Friday, August 3, 2018

¿Por qué es importante amar al prójimo?

En la cultura popular se encuentra un sinnúmero de expresiones relativas a la “competencia natural” que los seres humanos libramos con el fin de adquirir los recursos que necesitamos para acceder a una vida digna. Expresiones como “competiste desde que eras un espermatozoide”, “el deseo de competir es natural” o “los derechos se conquistan” son todas muestras de ese esfuerzo cotidiano por dar lo mejor de uno mismo a fin de obtener aquello que deseamos y que se encuentra en disputa.

Y es que la competencia es buena. Permite el desarrollo de las habilidades propias y genera los incentivos para ofrecer lo mejor a los demás. La competencia es particularmente importante en el caso de nuestras autoridades, ya que son ellas las que modelan el sistema de incentivos en el que nos movemos como sociedad. A todos nos conviene que las decisiones más delicadas y relevantes recaigan en manos de aquellos con la menor probabilidad de cometer un error al tomar dichas decisiones. Por ello los jóvenes con habilidades sobresalientes—como Carlos Antonio Santamaría, cuyo caso ha acaparado la atención de los medios—son un rayo de esperanza para contar con futuros líderes de extraordinaria capacidad.

Ahí, además, es donde el amor al prójimo resulta fundamental. En una cita—que puede resultar incómoda a más de uno por su procedencia secular—San Pablo esgrime, en la carta a los Corintios, una de las más bellas evocaciones a la importancia del amor. Dice él: “Aunque hablara todas las lenguas de los hombres y de los ángeles, si me falta amor sería como bronce que resuena o campana que retiñe./Aunque tuviera el don de profecía y descubriera todos los misterios y la ciencia entera, aunque tuviera tanta fe como para trasladar montes, si me falta amor nada soy.” (1-Corintios 13, 1-2).

Que quede claro: el amor al prójimo es lo que distingue una sana competencia de una lucha encarnizada; no el premio. Es lo que diferencia el respeto y admiración al más enconado y acérrimo rival del odio al enemigo, en la acepción de Carl Schmitt. Es la diferencia entre la civilidad y la barbarie.

La competencia se pervierte cuando la visión de “lo importante es ganar” y de “el fin justifica los medios” se impone, con todas sus consecuencias; empezando por la pérdida de los escrúpulos. Cuando la obtención del diez que todos ven es acompañado por esa letra “que con sangre entra”, por esos “puntos extra” de los que nadie debe enterarse. Cuando el cuadro de honor y el cuadro de moral se distancian el uno del otro entre los alumnos, los profesores y los padres de familia.

Conjunto de tareas:
[1] ¿Podrías reescribir el fragmento del texto sobre el amor al prójimo que va de "Ahí, además, es" a "(1-Corintios 13, 1-2).", ambos incluidos, cambiando "San Pablo" por "el apóstol Pablo"?
[2] Según el texto sobre el amor al prójimo, ¿qué distingue una sana competencia de una lucha encarnizada?

Extracto de datos:
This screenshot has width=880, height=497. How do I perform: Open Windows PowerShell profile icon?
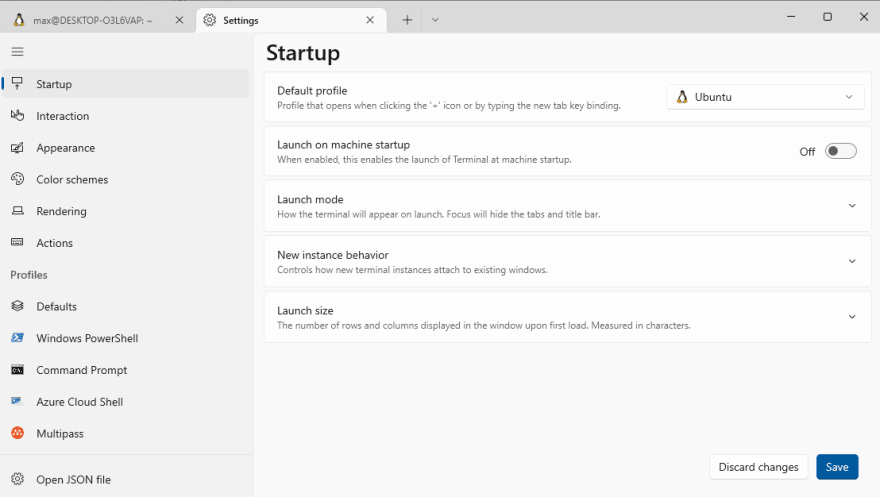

Respuestas del ejercicio:
[1]
Ahí, además, es donde el amor al prójimo resulta fundamental. En una cita—que puede resultar incómoda a más de uno por su procedencia secular—el apóstol Pablo esgrime, en la carta a los Corintios, una de las más bellas evocaciones a la importancia del amor. Dice él: “Aunque hablara todas las lenguas de los hombres y de los ángeles, si me falta amor sería como bronce que resuena o campana que retiñe./Aunque tuviera el don de profecía y descubriera todos los misterios y la ciencia entera, aunque tuviera tanta fe como para trasladar montes, si me falta amor nada soy.” (1-Corintios 13, 1-2).

[2] El amor al prójimo, no el premio.